■ **TRY IT**: Output the line containing "Projekt im 1. Jahrgang (111, 1513)" and all subsequent lines of the listing below, copied exactly, with no other lines.

■ **PROVIDED DATA**:
☆ ☆ ☆ ☆ ☆

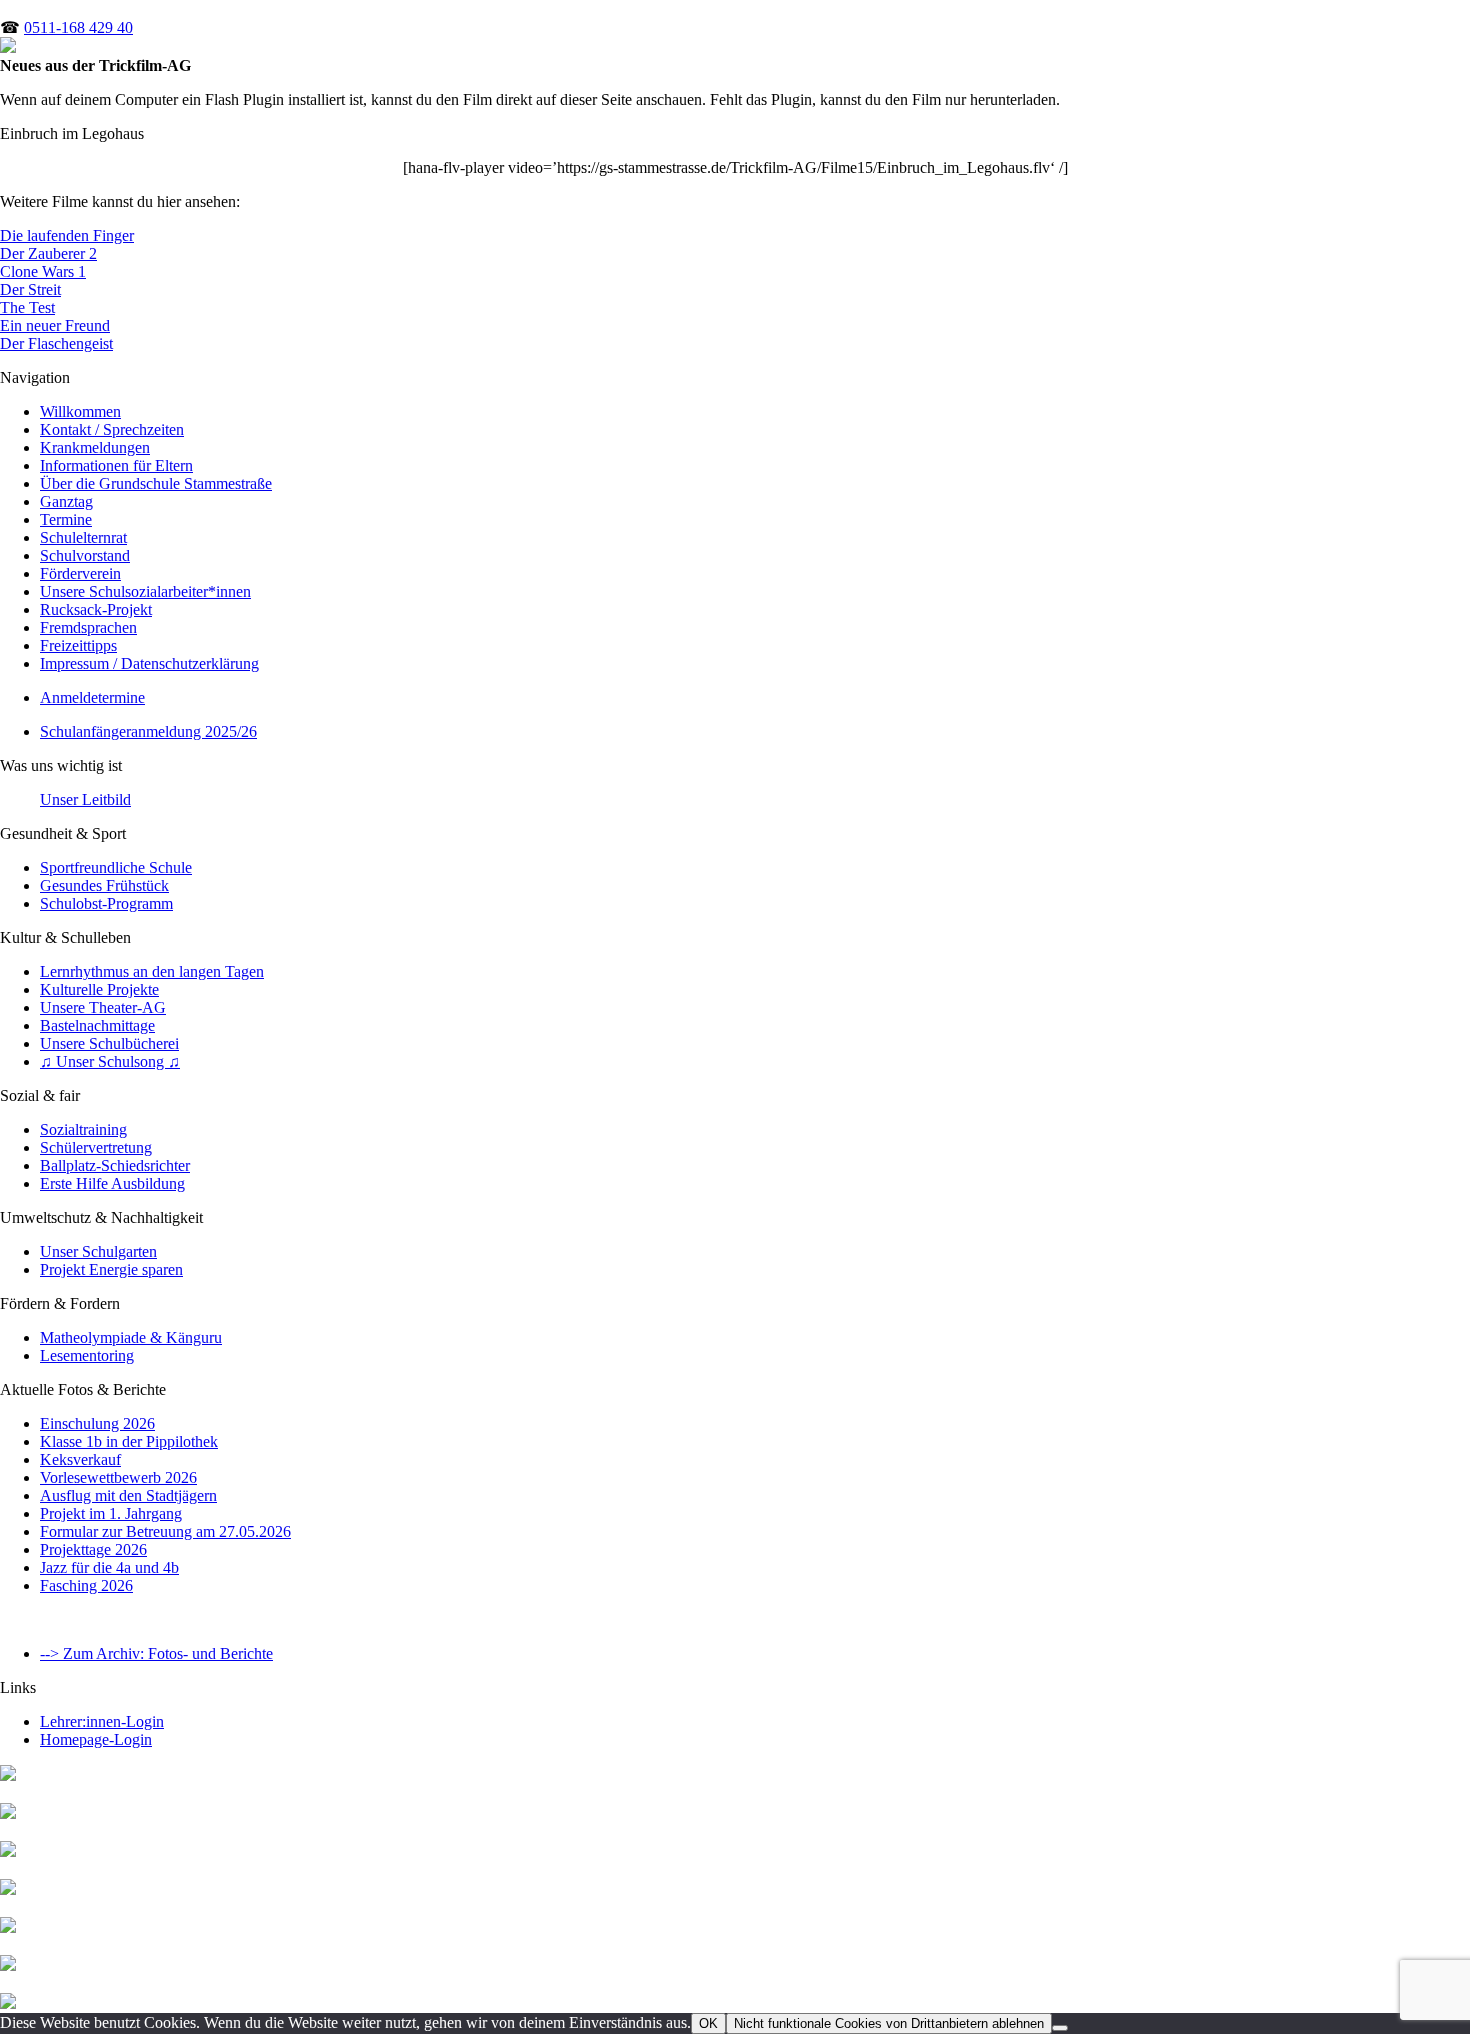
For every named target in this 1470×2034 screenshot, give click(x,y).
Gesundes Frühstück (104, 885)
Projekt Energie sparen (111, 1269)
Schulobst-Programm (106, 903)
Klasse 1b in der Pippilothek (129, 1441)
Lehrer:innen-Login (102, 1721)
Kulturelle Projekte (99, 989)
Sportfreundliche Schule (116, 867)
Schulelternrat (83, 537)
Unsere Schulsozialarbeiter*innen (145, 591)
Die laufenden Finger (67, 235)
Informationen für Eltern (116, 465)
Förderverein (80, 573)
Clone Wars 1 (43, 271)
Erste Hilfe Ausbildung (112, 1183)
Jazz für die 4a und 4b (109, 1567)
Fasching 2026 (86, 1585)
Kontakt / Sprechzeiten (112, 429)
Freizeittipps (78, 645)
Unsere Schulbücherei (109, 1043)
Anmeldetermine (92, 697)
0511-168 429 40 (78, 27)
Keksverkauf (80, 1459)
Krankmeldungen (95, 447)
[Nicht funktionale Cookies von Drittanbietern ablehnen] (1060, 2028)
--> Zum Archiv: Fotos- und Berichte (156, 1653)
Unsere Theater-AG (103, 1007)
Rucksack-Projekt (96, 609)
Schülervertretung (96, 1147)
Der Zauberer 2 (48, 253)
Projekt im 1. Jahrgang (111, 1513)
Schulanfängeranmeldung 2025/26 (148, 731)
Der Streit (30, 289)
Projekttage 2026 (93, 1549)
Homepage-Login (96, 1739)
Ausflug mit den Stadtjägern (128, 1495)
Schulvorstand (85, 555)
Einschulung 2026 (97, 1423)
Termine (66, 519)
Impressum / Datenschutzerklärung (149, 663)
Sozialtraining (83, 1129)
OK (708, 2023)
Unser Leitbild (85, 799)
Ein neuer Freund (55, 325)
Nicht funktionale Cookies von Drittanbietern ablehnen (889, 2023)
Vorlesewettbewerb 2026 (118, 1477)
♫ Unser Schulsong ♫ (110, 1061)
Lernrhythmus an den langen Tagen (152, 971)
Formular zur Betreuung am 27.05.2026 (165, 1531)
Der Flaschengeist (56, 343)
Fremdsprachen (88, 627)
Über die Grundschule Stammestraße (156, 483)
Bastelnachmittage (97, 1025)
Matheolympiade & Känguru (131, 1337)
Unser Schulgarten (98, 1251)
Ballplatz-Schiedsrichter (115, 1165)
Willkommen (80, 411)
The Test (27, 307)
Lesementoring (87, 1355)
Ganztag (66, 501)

☆ ☆ ☆ ☆ ☆

■ **SOLUTION TO THE PROBLEM**:
Projekt im 1. Jahrgang (111, 1513)
Schulanfängeranmeldung 2025/26 (148, 731)
Der Streit (30, 289)
Projekttage 2026 (93, 1549)
Homepage-Login (96, 1739)
Ausflug mit den Stadtjägern (128, 1495)
Schulvorstand (85, 555)
Einschulung 2026 (97, 1423)
Termine (66, 519)
Impressum / Datenschutzerklärung (149, 663)
Sozialtraining (83, 1129)
OK (708, 2023)
Unser Leitbild (85, 799)
Ein neuer Freund (55, 325)
Nicht funktionale Cookies von Drittanbietern ablehnen (889, 2023)
Vorlesewettbewerb 2026 (118, 1477)
♫ Unser Schulsong ♫ (110, 1061)
Lernrhythmus an den langen Tagen (152, 971)
Formular zur Betreuung am 27.05.2026 (165, 1531)
Der Flaschengeist (56, 343)
Fremdsprachen (88, 627)
Über die Grundschule Stammestraße (156, 483)
Bastelnachmittage (97, 1025)
Matheolympiade & Känguru (131, 1337)
Unser Schulgarten (98, 1251)
Ballplatz-Schiedsrichter (115, 1165)
Willkommen (80, 411)
The Test (27, 307)
Lesementoring (87, 1355)
Ganztag (66, 501)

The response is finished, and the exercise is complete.